# 2008 115 evinrude Etec



## nick (Sep 22, 2008)

My dad bought a boat at the boat show and the motor has been shuting down with a hot alarm and the dealer dont seem to know what there doing so any suggestions would be greatly appreciated.


----------



## Capt. Juarez (Jun 20, 2008)

it could be a couple of things :

you might need to change out you water pickup screens depends what kind of boat you have it on

change out your water pump if it has any wear on it

has your engine overheated any? if it has defenitly check you water pump

There was a recall on the tubing coming from the water pickup to the pump that might need to be changed out

hope this helps

Capt. Brent Juarez


----------



## nick (Sep 22, 2008)

the motor is on a 19' shoalwater changing the screens sounds logical but i dont see how the water pump good be wore unless it came from the factory with a problem....We were running with the jackplate on about 3 in the ICW and got an alarm. 

We will prolly look into changing the screens.

Thanks


----------



## Smash (Apr 9, 2008)

*2008 115 E-tec on my Shoalwater*

My E-tec does the same thing. I have to slow down to an idle and start again. It did it the other day when the bay was very rough. I though it was because I was catching some air as I was coming out of the water. I don't know what it is. The motor runs great other than that. I've got up to 40 mph but my boat starts porposing. I think I need trim tabs. My boats is supposed to run skinny and get up in around 9". I cant get it to do it. Does any Shoalwater 19V Stealth owners know how to get up in shallow water?


----------



## Muddskipper (Dec 29, 2004)

Pull the Thermo-stats.....I had sucked up a bunch of shell, and was restrictiing my flow.....

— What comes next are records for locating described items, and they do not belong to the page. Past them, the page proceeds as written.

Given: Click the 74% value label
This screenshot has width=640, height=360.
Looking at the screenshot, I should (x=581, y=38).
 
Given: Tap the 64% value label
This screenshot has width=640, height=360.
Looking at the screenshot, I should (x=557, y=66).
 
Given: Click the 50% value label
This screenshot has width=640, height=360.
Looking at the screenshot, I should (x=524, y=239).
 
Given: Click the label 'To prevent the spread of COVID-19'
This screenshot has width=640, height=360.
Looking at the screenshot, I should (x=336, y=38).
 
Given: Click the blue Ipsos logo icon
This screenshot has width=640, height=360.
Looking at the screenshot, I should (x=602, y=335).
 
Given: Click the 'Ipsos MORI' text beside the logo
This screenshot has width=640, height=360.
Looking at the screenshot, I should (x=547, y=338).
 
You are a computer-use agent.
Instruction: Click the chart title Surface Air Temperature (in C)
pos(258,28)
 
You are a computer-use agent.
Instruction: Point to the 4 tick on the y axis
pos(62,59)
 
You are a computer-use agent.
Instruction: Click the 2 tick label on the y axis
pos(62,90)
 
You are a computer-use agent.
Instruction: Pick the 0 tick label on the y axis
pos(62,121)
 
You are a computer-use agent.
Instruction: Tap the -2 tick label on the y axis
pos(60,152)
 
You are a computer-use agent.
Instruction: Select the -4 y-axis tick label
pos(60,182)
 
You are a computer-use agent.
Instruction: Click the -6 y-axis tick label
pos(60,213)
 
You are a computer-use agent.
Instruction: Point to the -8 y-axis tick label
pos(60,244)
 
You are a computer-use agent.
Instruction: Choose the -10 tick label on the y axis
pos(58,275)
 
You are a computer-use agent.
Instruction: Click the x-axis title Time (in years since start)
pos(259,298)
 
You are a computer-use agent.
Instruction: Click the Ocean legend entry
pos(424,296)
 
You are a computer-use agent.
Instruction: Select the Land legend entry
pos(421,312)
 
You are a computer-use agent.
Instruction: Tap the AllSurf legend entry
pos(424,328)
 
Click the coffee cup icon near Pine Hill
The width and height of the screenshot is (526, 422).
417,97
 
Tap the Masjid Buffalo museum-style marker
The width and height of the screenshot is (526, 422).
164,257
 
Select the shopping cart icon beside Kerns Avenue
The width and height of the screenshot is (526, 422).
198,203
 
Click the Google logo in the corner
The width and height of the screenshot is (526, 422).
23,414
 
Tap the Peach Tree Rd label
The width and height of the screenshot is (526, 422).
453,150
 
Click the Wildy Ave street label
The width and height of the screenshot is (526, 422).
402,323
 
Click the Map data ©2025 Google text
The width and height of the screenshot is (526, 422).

Stone and Sons Marine Figured it out for me.....

I have the exact same 115 e- tec

We did the water pump at that time, and it was in perfect condiditon after 110 hrs.....I can see why they say it will go 300 hrs......but I changed it anyways....


----------



## Muddskipper (Dec 29, 2004)

BTW
I put on the high - intake screens after that......and was told that will help with water intake, but will also suck in moire trash....

BTW
If you dont have a water pressure gauge get one !!!!

Easy install and will help with this issue


----------



## nick (Sep 22, 2008)

Thats another thing i dont understand we have good water pressuse all the time(between 15 and 20 lbs) and still get an alarm.


----------



## Capt. Juarez (Jun 20, 2008)

do you have a cav plate on the motor if you dont it will catch alot of pockets of air coming out of your tunnel and will burn up your impeller on the water pump


----------



## nick (Sep 22, 2008)

yeah it has a cavitation plate on it


----------



## fishin shallow (Jul 31, 2005)

If I run on the ICW with the plate at 3/4 of the way up or higher the alarm will go off on a choppy day even with the gauge showing 20psi. I figured this after coming out of a back bay with my motor higher that normal and the Dealer told me the same thing the Cpt mentioned, that I am getting air, so I run my JP lower now in the deeper water. And haven't had another problem since.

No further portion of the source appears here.